Vendredi 2 juillet
Deux choses saisissent dans Le petit lieutenant de Xavier Beauvois : le visage de Nathalie Baye et les dialogues. Le visage de Nathalie Baye n’était pas encore retravaillé par la chirurgie en 2005, ou à peine. Il ne me viendrait pas à l’idee de reprocher à quelqu’un, et encore moins si c’est une femme, de vouloir modifier, quitte à réduire leur puissance expressive, les traits de sa figure pour atténuer les signes de vieillissement. Mais le fait est que dans ce film, la manière dont le visage de l’actrice s’emplit de la douleur supposée du personnage est proprement fascinante. Ce qui est fascinant c’est qu’il lui arrive de s’affaisser sous nos yeux. On le regarde faire. Ainsi, dans la scène où la commandante qu’elle campe se remet à boire, à partir de 1:15:02 notamment, elle n’a pas tant l’air d’une femme vieillissante que d’une femme alcoolique, ou abstinente (1). Plus tard dans cette scène, elle semble parfaitement soûle quand elle se lève, et définitivement abattue quand elle se rassoit. Tout ce moment est extraordinaire, il faut le voir. Et on ne peut que ressentir alors une véritable gratitude à l’égard de Nathalie Baye, d’habitude si classe, si distinguée, qui ailleurs y compris dans le film se tient souvent si droit, d’avoir su jouer ici l’affaissement avec tant de justesse. Le personnage n’a cure de son apparence, elle ne pense plus qu’à son malheur totalement intriqué dans celui de son enfant mort et du petit lieutenant, alors l’actrice elle aussi veut bien s’en foutre le temps du film. C’est là que réside son grand talent, dans cette acceptation (ou bien ce renoncement) intérieure.

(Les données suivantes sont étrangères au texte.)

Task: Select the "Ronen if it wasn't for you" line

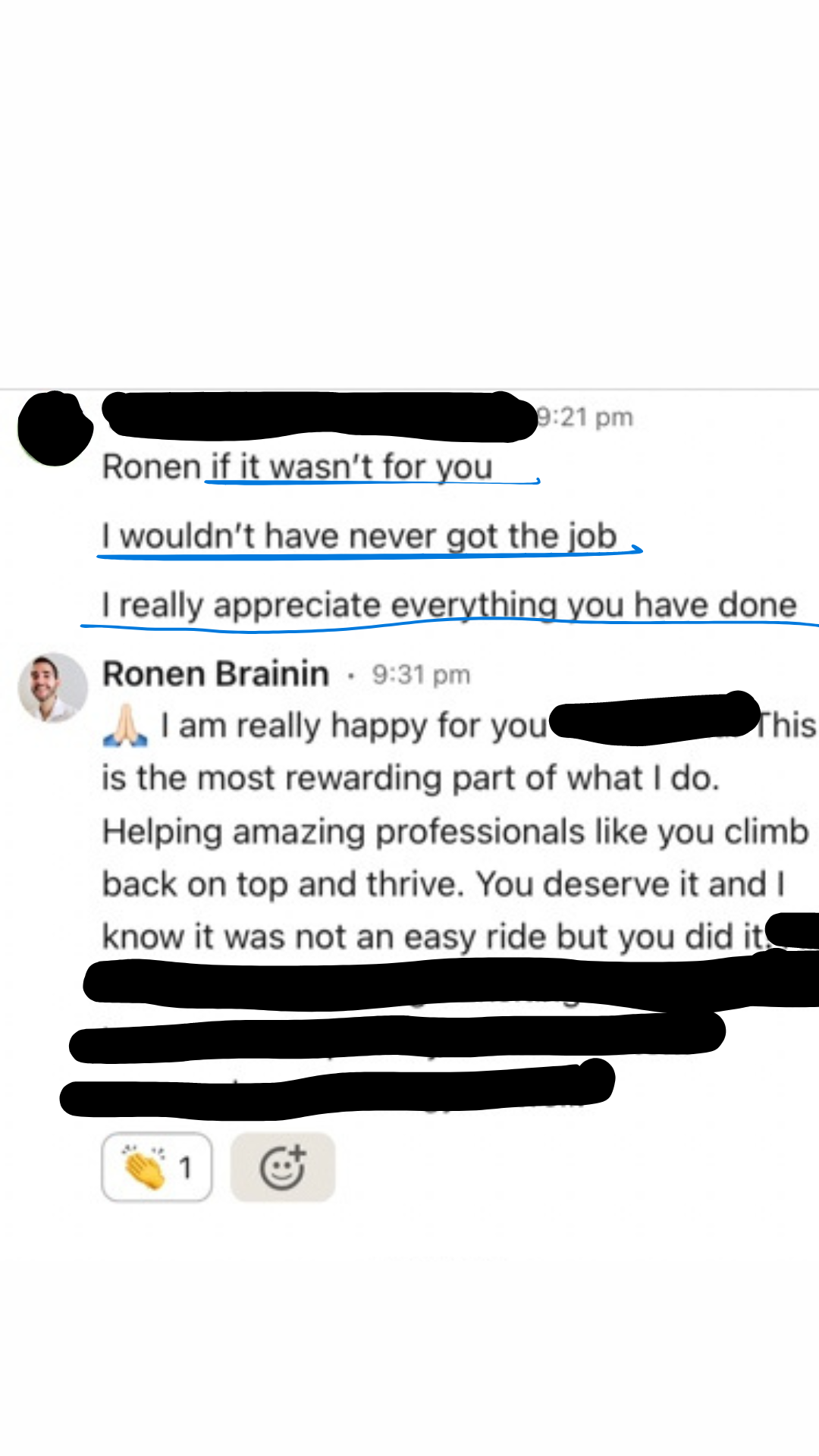Action: point(297,466)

Et puis il y a les dialogues, eux aussi d’une rare justesse. L’intérêt que je porte à cet aspect des oeuvres est encore récent. Plus exactement il a fini par me sauter au visage depuis que je compte travailler sur les différents discours que plusieurs personnages pourraient tenir sur un même événement (comme ici et là). Or si le diable est dans les détails, le réalisme, lui, se trouve résolument dans les dialogues. Il faudra y revenir plus longuement.
(1) En réalité, et par un phénomène difficile à expliquer si ce n’est par une très légère hésitation dans la bouche, on voit poindre l’alcoolique que le personnage est censé avoir été dès sa première apparition dans le film. C’est très furtif, une ou deux secondes, tandis que la commandante Vaudieu affirme : « Je n’ai pas bu une goutte depuis deux ans » (05:44).